Opinião SBTpedia: O Vem pra Cá precisa ser mais SBT e menos GNT

Foto: Gabriel Cardoso/SBT

Por Pedro Arthur Nascimento (@pedromnasciment)

O novo programa das manhãs do SBT, Vem pra Cá, completou hoje três edições. A atração comandada por Patrícia Abravanel e Gabriel Cartolano afinou erros da edição de estreia, mas ainda falta personalidade. É certo que o programa não tem a proposta de reinventar a roda das atrações matinais, mas é preciso destacar-se como opção relevante e, principalmente, dialogar com o público popular da emissora.

O programa prometeu ser leve e talvez seja realmente um diferencial para os tempos que estamos vivendo, com tantas notícias pesadas na concorrência. Mas não se pode confundir leveza com frieza. O público do SBT não é o mesmo da GNT. Na TV aberta estamos lidando com um público amplo, onde boa parte das pessoas está passando por um momento de instabilidade emocional, de saúde e financeira. É possível apresentar um conteúdo light uma vez por semana - como ocorre com o “É de Casa”, na Globo, mas uma revista diária precisa acompanhar o time da vida real, conectada com os principais acontecimentos do dia.

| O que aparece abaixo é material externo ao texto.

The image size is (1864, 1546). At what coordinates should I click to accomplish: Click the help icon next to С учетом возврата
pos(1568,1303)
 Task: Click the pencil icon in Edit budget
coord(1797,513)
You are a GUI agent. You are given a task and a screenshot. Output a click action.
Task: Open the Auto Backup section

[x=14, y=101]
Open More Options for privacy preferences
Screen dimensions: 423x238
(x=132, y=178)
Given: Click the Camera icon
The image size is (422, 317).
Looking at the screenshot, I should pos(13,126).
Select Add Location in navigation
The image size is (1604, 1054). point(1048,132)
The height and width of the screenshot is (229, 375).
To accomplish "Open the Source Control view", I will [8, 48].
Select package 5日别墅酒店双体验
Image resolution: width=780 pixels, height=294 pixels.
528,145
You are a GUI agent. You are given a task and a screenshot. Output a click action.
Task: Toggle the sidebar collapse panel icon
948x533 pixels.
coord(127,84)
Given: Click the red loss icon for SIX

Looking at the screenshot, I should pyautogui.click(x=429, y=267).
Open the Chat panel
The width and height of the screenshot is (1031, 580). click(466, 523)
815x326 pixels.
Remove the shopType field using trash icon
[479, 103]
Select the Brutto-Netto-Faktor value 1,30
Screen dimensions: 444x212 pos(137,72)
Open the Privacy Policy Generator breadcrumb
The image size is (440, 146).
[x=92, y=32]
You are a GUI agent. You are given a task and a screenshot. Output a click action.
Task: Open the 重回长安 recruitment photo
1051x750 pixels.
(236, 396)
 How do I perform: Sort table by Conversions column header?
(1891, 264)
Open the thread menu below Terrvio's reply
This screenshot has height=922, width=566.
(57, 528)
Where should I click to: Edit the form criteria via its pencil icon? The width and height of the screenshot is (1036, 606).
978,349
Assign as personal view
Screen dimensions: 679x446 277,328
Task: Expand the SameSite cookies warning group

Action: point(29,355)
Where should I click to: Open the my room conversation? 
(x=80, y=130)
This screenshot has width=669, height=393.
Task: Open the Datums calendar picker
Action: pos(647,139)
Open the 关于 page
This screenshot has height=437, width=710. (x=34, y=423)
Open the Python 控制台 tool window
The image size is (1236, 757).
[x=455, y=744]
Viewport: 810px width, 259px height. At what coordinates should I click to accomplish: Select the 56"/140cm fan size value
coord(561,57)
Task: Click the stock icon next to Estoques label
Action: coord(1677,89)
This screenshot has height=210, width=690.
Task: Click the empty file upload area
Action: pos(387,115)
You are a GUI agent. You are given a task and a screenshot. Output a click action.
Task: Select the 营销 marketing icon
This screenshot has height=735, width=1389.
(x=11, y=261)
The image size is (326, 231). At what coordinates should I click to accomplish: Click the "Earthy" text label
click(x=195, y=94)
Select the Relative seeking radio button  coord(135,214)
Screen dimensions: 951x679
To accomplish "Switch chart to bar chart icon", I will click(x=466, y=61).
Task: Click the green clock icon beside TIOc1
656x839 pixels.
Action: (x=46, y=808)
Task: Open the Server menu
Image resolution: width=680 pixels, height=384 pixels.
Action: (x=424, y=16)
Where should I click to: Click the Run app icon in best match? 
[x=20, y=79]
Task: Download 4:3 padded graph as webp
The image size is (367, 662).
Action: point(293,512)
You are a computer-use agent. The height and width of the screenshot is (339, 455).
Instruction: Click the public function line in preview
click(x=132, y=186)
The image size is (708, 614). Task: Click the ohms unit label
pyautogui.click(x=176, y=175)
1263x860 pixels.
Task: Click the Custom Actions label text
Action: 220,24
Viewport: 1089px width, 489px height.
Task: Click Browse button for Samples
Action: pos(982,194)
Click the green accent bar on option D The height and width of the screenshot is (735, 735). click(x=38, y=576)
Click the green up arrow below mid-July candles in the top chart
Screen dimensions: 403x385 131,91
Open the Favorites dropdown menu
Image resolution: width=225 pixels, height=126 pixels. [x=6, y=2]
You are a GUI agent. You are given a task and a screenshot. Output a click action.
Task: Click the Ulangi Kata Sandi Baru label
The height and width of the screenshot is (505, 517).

Por isso, a importância do jornalismo. O bloco destinado a este fim no programa é frio, quase gelado. E o público percebe, sobretudo porque a audiência que ele recebe é do “Primeiro Impacto”. Não dá pra fechar os olhos para o principal acontecimento do momento: a pandemia. Sabemos que a apresentadora dificilmente irá se comprometer com o assunto por conta da gestão do marido - Fábio Faria, atual Ministro das Comunicações. O diferencial, neste caso, não deve ser desinformar, e sim aproveitar a pauta para desdobrá-la por perspectivas que fujam do óbvio.

Uma vez que as pessoas sentem que estão bem informadas, a qualquer momento, e não somente num bloco isolado de 1 minuto, elas podem se permitir a acompanhar outros segmentos do programa, como moda, jardinagem, culinária, fofoca, o que for.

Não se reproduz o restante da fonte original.